How can bias be avoided when using AI-assisted literature screening?
Bias mitigation during AI-assisted literature screening is achievable through rigorous methodological design and critical human oversight. Automated tools must augment, not replace, expert judgment to ensure equitable and valid study selection.
Key principles involve utilizing transparent, validated AI algorithms designed for systematic review screening. Training data must be comprehensive and representative of relevant populations and study types to minimize algorithmic bias. Explicit predefined inclusion/exclusion criteria must be consistently applied, both in training the AI and during human validation stages. Critical attention to potential biases related to publication source, language, or study design within the training corpus and screened results is essential. Continuous quality checks, like interrater reliability assessments and reflective sampling validation, between AI output and human screeners are mandatory safeguards.

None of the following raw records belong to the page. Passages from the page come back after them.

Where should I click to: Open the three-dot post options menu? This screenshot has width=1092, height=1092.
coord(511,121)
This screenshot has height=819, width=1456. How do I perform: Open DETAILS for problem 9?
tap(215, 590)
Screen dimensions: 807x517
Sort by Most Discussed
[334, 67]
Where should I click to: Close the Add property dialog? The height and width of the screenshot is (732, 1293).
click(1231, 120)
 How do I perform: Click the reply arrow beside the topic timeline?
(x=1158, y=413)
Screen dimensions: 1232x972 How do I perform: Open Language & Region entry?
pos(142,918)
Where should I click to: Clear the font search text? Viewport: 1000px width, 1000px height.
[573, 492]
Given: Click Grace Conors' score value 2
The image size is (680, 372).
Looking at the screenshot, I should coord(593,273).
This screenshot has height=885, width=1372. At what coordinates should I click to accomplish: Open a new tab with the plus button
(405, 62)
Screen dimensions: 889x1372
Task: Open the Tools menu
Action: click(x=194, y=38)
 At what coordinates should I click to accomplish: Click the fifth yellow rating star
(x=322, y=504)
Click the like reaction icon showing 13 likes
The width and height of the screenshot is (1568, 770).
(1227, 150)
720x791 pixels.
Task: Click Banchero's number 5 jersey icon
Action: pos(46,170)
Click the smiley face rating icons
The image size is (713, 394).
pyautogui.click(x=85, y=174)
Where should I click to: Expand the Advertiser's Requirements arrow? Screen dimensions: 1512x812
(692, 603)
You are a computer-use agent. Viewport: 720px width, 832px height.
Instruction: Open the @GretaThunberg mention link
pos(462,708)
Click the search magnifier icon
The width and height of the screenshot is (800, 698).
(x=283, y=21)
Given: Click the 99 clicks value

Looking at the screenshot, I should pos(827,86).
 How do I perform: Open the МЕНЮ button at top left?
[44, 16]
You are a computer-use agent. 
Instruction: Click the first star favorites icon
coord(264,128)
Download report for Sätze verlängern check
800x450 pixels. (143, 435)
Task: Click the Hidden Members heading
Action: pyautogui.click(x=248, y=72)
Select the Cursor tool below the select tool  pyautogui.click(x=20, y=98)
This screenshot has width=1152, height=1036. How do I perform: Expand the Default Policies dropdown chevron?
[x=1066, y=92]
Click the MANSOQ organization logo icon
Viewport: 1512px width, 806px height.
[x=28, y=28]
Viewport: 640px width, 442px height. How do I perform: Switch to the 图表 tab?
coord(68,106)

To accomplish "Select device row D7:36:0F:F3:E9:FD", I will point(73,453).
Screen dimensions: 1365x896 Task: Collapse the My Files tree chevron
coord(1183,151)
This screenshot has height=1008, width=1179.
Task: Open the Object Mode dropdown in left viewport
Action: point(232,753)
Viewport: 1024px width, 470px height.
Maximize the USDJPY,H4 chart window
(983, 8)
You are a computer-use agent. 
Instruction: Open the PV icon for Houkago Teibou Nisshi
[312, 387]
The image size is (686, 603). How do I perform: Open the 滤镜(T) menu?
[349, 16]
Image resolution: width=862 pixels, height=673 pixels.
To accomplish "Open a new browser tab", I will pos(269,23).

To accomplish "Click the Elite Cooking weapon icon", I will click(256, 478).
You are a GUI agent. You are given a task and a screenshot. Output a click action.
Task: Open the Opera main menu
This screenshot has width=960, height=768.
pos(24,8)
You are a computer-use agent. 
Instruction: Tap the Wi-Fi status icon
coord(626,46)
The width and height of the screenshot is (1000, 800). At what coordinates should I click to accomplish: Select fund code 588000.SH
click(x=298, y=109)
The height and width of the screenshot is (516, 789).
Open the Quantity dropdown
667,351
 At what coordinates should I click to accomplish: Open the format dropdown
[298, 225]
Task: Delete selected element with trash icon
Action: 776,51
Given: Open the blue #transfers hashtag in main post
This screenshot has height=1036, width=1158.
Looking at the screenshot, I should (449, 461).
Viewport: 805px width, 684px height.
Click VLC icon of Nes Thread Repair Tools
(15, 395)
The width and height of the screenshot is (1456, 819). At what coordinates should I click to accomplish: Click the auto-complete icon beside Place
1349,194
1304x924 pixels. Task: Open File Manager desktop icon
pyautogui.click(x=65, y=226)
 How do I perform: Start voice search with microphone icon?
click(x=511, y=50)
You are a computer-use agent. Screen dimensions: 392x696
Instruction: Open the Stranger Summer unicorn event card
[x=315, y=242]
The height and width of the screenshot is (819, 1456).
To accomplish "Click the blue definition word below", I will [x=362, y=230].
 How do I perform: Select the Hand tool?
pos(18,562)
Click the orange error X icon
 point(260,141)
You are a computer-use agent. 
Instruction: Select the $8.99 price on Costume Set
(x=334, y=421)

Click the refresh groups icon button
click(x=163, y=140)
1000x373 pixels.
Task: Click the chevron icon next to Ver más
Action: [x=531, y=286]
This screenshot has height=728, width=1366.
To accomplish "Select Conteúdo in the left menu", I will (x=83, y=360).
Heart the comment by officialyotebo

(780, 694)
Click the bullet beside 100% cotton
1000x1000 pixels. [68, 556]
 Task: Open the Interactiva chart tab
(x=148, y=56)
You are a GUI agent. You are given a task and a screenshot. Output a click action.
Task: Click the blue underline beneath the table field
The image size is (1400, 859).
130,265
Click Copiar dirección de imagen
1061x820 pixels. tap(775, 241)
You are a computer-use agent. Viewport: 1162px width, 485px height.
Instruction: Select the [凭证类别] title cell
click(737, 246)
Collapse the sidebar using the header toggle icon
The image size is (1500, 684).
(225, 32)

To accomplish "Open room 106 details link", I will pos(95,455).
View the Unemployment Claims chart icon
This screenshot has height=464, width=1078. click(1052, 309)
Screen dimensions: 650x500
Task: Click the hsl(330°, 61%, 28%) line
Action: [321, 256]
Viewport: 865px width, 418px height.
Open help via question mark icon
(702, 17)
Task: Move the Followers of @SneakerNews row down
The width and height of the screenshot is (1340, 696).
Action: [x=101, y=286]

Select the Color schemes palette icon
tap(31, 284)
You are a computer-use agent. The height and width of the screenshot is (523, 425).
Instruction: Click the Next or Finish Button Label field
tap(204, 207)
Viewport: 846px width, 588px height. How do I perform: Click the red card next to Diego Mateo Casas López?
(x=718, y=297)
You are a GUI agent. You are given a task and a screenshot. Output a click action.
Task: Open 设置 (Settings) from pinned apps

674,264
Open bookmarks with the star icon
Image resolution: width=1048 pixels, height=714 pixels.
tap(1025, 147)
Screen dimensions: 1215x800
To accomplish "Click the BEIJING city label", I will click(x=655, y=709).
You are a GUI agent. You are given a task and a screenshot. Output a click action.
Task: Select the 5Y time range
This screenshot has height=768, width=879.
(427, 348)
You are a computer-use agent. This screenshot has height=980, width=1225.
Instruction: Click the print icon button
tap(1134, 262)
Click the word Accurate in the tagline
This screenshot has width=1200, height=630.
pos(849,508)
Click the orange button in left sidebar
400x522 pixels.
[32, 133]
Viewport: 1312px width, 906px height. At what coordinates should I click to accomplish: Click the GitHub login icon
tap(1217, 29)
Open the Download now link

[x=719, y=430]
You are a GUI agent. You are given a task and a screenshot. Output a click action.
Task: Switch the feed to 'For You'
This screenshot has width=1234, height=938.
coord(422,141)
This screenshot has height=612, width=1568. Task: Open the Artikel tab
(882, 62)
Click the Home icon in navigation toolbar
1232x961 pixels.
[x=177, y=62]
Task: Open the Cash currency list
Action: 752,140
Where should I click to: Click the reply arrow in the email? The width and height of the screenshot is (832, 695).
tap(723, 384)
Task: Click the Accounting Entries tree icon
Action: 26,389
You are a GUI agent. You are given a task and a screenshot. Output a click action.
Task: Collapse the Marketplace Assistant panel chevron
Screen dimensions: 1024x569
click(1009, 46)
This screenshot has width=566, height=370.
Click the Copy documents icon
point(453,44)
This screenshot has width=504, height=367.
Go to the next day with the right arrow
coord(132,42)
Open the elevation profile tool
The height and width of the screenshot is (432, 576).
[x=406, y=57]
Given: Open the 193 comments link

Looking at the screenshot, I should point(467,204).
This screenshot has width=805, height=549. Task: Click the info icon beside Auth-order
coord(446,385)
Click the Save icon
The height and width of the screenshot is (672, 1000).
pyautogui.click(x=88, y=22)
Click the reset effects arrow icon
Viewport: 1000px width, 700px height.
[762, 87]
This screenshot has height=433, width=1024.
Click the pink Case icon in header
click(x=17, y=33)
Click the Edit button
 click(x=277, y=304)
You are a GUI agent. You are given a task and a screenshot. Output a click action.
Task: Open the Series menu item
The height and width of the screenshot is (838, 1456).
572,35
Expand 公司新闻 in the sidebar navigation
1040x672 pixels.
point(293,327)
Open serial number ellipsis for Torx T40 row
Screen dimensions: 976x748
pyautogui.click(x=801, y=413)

Implementation requires proactive collaboration. Begin by rigorously developing and preregistering the screening protocol, including detailed criteria. Select AI tools proven in systematic reviews and thoroughly train them using balanced, relevant datasets screened by domain experts. Configure software according to the protocol. Screen initial results iteratively: run AI screening, then conduct rigorous dual-human screening on a significant sample or the entire set. Compare results, analyze discrepancies to identify AI bias patterns, refine criteria/training as needed, and repeat until consistency is achieved. Finally, manually review all uncertain records flagged by the AI. This process ensures efficiency while leveraging human contextual understanding for final inclusion decisions, maximizing validity and reducing systematic error.